What are the most effective ways to update legacy cybersecurity architecture, in your experience? Have you used consultants or external resources for modernization projects like this?

I am in the process of building a cybersecurity architecture program and practice.  We are in year 3 and the emphasis is on shifting to zero-trust principles and repeatable processes.  I'd love to network or collaborate with anyone else here who is in a similar role.

It really depends where you are in the journey. If you still need to fully catalog the architecture in meaningful categories, we got value from our VAR of choice - they all can bring their own framework to bear with no investment (besides time) and you'll quickly see a meaningful representation.

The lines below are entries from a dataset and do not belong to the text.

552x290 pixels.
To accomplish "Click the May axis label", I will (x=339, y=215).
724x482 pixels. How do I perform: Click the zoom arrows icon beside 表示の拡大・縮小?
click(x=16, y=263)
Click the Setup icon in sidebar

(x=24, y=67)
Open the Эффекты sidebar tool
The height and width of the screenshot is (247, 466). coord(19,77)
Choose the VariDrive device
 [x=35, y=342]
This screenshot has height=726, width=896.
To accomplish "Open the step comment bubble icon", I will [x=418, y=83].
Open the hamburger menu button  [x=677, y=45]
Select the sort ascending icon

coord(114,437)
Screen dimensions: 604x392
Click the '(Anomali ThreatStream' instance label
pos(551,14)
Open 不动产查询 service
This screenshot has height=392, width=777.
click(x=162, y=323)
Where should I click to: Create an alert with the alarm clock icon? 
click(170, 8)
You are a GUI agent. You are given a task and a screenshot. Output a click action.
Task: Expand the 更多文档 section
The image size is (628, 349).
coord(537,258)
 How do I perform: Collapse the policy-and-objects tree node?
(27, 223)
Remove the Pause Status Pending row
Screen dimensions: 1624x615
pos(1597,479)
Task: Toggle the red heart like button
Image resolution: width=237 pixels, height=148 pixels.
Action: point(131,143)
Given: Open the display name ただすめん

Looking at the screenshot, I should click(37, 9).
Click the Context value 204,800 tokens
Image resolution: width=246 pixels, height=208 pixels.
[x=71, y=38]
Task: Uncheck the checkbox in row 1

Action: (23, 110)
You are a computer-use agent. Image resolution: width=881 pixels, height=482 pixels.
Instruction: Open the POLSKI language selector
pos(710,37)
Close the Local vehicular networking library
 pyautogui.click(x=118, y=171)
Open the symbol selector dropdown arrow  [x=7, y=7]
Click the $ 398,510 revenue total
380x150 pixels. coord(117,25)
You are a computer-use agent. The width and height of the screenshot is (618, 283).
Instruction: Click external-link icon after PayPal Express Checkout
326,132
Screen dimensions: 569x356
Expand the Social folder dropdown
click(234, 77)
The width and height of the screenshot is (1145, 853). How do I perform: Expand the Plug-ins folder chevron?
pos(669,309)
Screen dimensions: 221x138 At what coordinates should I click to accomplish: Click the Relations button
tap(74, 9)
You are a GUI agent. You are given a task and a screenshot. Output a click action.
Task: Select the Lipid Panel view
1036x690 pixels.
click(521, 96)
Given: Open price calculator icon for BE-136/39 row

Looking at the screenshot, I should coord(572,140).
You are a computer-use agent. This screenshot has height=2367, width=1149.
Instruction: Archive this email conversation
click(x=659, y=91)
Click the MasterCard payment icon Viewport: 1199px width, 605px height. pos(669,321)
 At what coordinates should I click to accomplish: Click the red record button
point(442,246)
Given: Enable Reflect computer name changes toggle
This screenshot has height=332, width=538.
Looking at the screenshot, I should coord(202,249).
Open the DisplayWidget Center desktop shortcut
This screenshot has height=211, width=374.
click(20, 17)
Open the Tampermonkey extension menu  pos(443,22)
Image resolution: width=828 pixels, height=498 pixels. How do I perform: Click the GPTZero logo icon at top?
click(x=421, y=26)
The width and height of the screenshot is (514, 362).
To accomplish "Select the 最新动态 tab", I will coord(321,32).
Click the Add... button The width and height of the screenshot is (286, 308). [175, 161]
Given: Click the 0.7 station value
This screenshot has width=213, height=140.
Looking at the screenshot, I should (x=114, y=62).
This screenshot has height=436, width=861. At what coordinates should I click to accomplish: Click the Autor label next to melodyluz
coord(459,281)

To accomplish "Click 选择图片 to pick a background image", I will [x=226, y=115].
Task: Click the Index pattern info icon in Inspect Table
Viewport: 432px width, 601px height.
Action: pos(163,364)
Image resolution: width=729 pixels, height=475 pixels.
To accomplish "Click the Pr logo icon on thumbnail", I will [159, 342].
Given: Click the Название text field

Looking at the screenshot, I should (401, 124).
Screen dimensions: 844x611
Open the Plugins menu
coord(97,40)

If you already have that and need to prioritize, we've started using ATT&CK for hotspots. We catalog our biggest external threats and threat actors as an overlay of the framework, which will show you the hotspots. We then also look at the efficacy and coverage for tools. YMMV, but this is another area you can often get free advice for.

Finally, for implementation, we have a SecEng team, but I've also used implementors or the VAR again ( a good VAR goes a long way, in my opinion) to augment the team.

Hope this helps!

I recommend prioritizing critical systems by understanding the technology that you would like to update and how the technology update will affect your administrators, team, and users. I prefer modern technologies like the cloud and Zero Trust Architecture. If you can make training paramount while keeping compliance and best practices in mind, you will create a successful culture for your modern technology journey. Consultants or external resources are often used since they likely complete modernizations more frequently than your internal teams may, making them more aware of new techniques and potential pain points.